Requirement: Output the material below character for character, omitting every picture from your answer.
##### Records provided #####
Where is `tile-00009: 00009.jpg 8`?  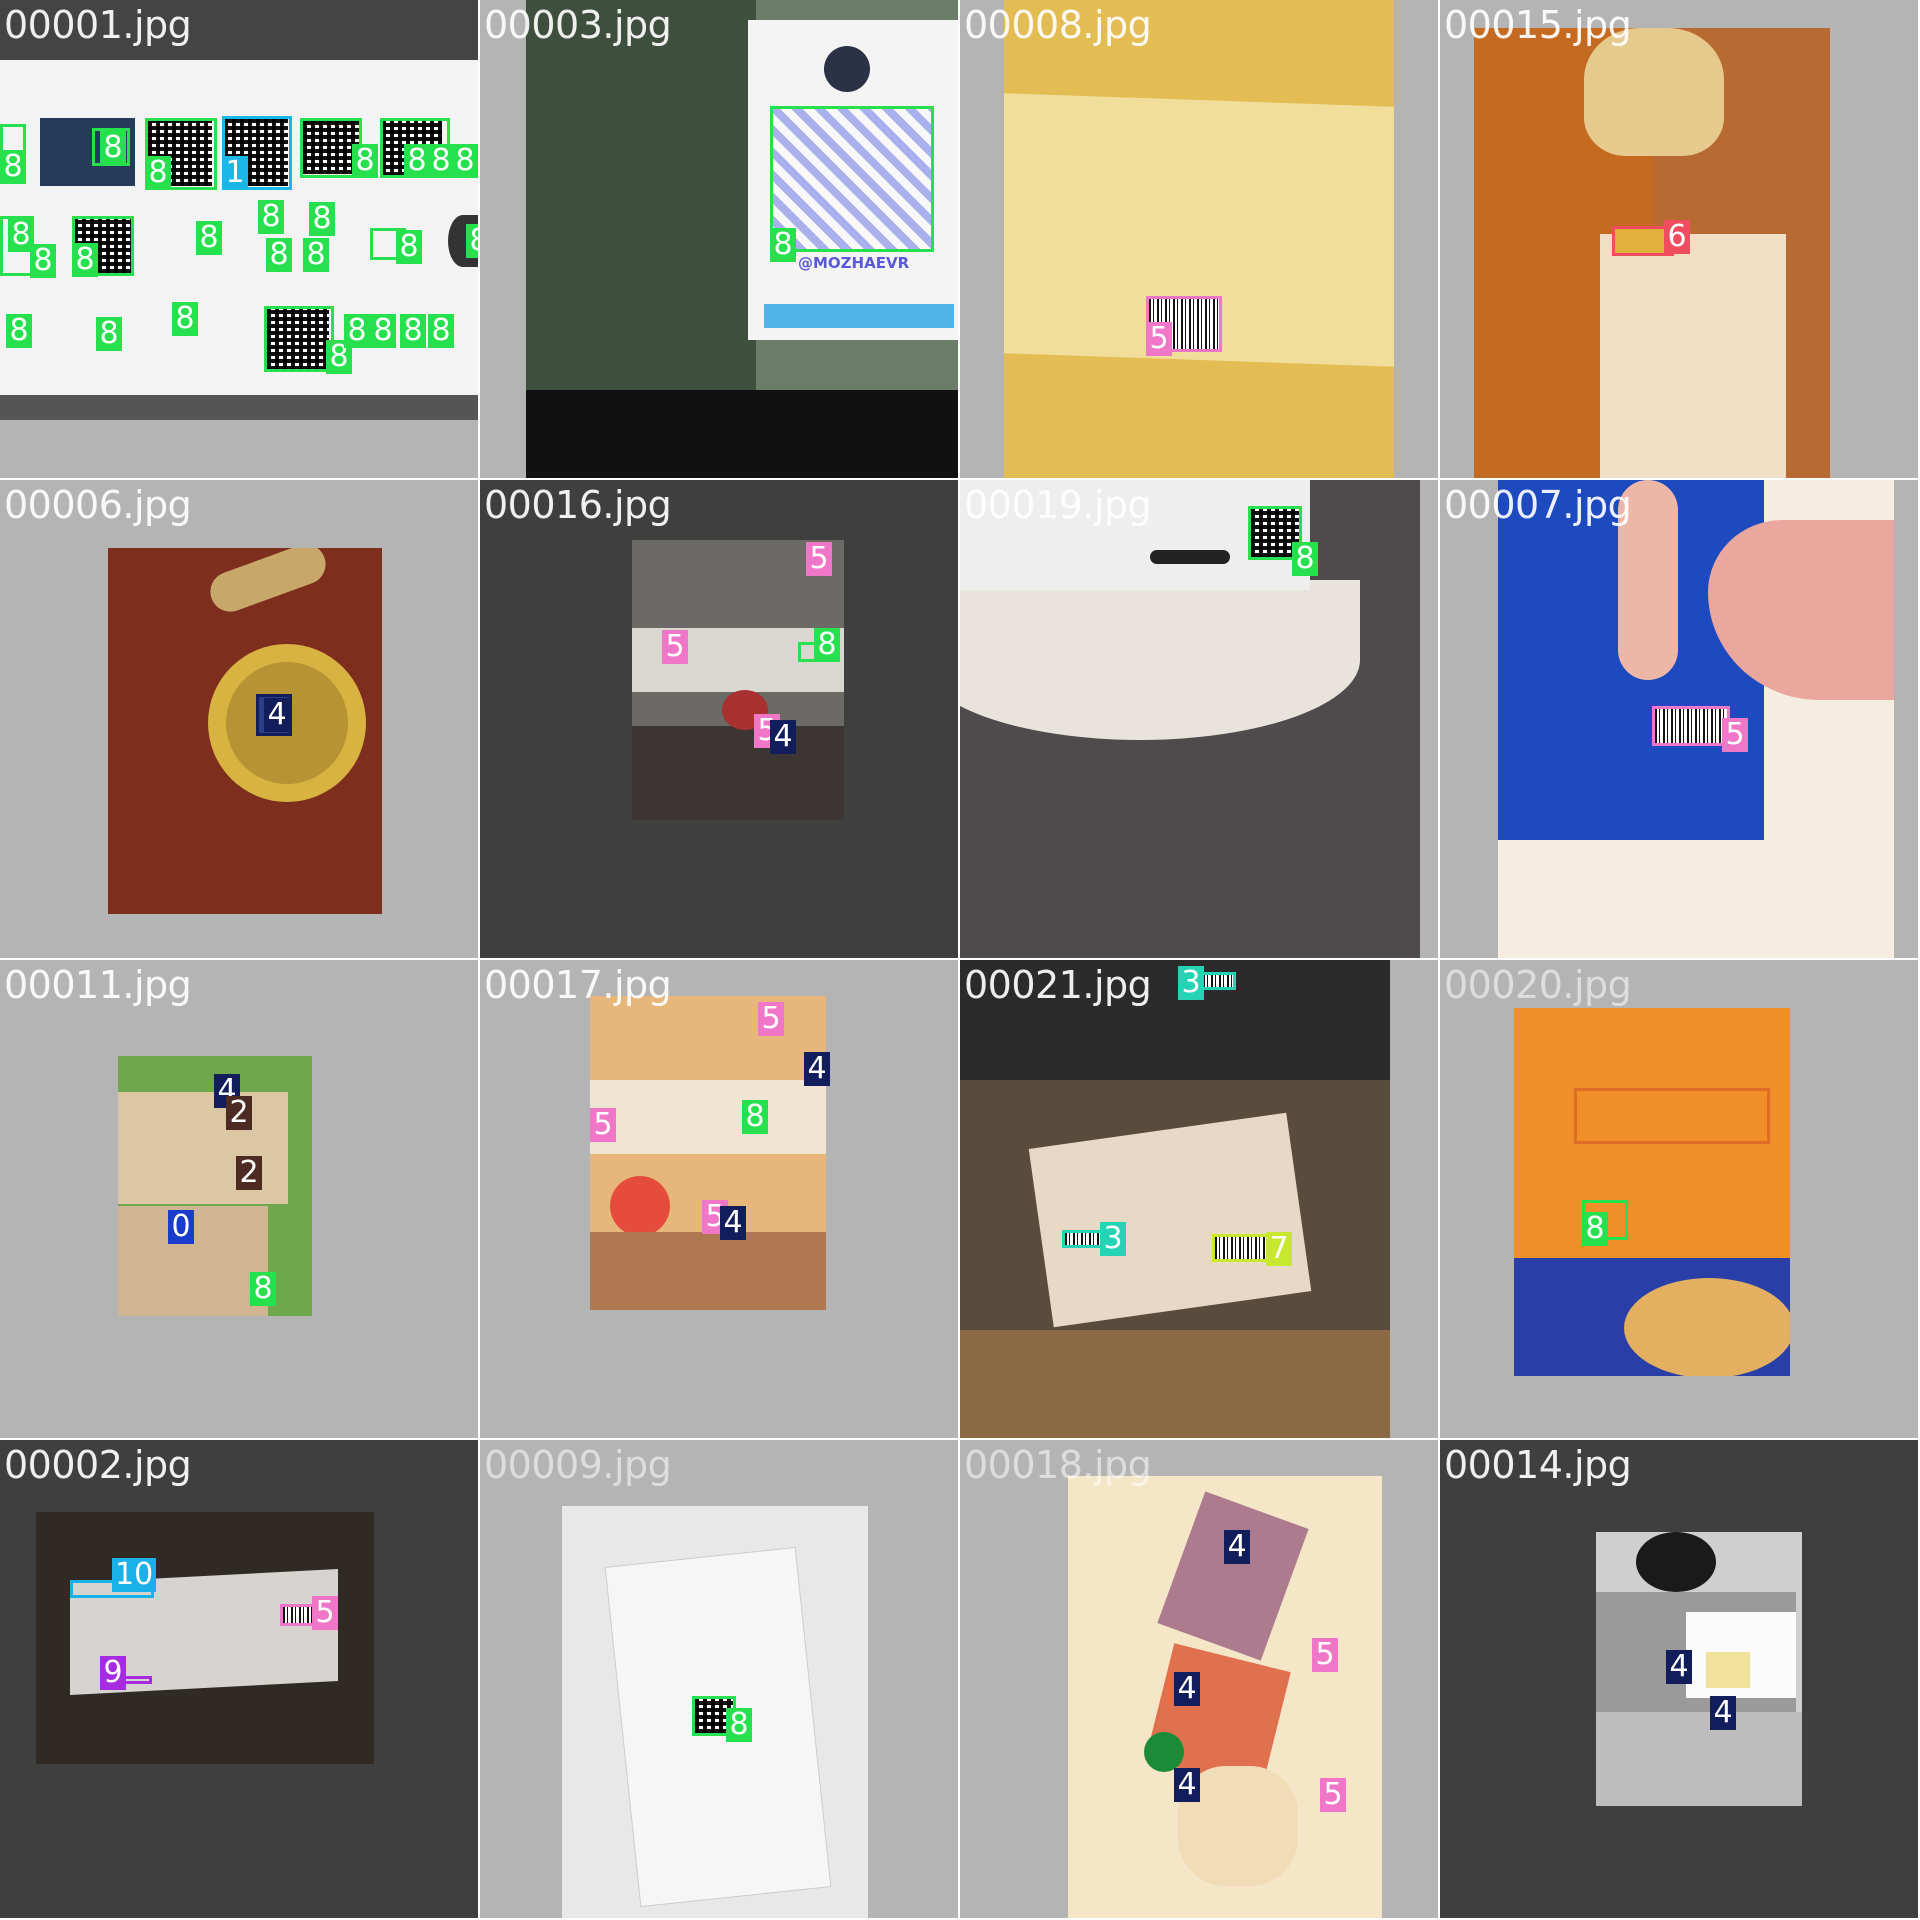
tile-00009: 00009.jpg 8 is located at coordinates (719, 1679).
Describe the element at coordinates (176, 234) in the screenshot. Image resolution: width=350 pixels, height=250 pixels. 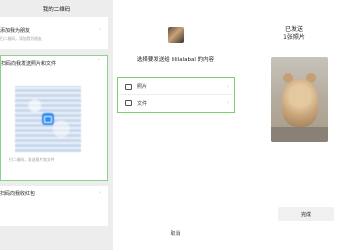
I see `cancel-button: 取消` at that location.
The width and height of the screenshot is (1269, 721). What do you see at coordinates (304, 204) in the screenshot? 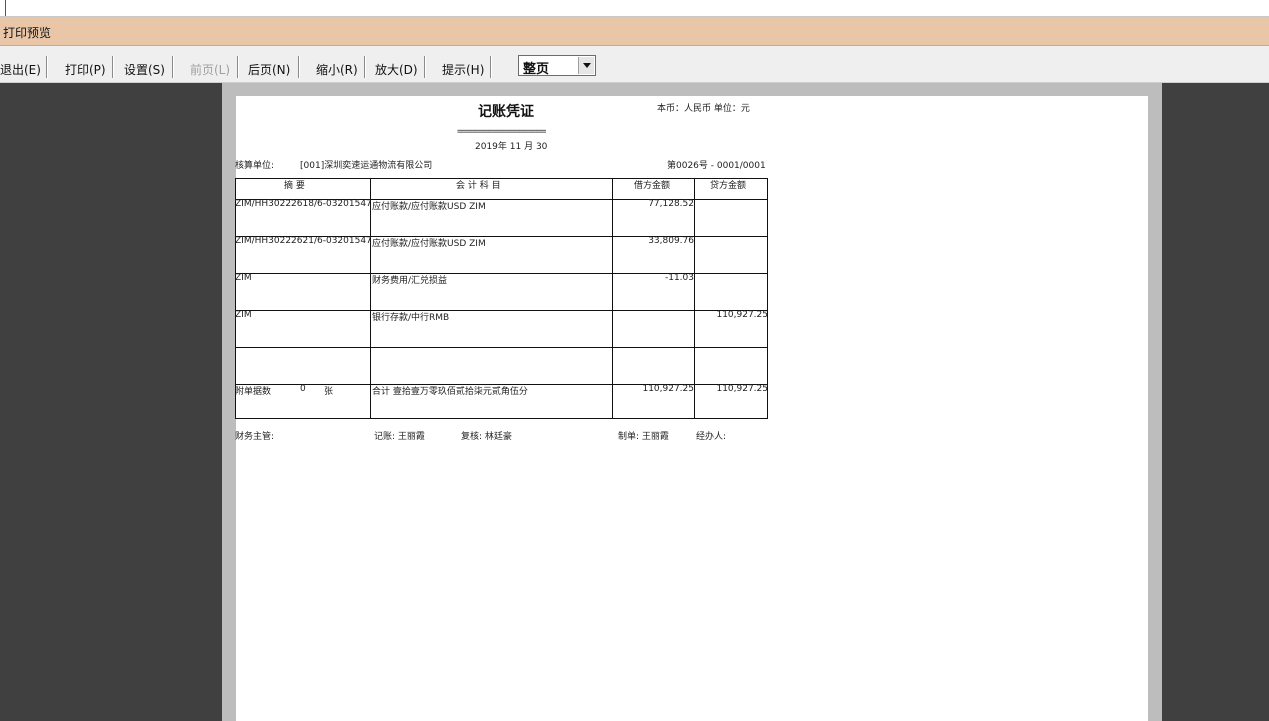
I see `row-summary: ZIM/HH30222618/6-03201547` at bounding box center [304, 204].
#####
Answer area:
Where is `tile-00009: 00009.jpg 8`?  
tile-00009: 00009.jpg 8 is located at coordinates (719, 1679).
Describe the element at coordinates (176, 234) in the screenshot. Image resolution: width=350 pixels, height=250 pixels. 
I see `cancel-button: 取消` at that location.
The width and height of the screenshot is (1269, 721). What do you see at coordinates (304, 204) in the screenshot? 
I see `row-summary: ZIM/HH30222618/6-03201547` at bounding box center [304, 204].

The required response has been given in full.